'''

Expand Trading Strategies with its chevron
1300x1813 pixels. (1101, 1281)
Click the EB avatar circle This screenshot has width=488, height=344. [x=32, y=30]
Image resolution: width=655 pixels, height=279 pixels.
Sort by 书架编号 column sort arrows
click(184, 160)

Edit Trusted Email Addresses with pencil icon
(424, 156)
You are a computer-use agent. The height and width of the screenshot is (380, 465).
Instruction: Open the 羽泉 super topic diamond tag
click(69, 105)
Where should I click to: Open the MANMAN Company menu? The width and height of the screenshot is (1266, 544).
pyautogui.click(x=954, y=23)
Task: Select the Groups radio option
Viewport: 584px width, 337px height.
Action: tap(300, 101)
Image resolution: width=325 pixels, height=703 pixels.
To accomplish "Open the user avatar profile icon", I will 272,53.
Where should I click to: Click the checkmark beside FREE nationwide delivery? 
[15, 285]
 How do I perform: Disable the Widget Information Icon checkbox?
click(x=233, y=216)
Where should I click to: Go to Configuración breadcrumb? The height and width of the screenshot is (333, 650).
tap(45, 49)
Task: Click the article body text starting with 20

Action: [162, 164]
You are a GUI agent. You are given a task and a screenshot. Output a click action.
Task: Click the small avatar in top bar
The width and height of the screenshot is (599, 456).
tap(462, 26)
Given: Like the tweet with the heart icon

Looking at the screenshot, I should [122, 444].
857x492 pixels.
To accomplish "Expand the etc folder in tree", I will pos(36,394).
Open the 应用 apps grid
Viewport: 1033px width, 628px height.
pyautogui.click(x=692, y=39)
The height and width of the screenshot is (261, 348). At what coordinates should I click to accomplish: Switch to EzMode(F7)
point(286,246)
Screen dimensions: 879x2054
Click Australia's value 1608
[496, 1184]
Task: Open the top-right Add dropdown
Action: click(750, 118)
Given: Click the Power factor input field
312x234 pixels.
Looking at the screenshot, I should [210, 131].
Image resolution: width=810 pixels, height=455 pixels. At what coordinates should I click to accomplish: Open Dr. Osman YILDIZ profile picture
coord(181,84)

'''

* [What you are asked to do] Starting from the data above, filter for lines with "agent" and copy each one.

* [Result of this task]
You are a computer-use agent. The height and width of the screenshot is (380, 465).
You are a GUI agent. You are given a task and a screenshot. Output a click action.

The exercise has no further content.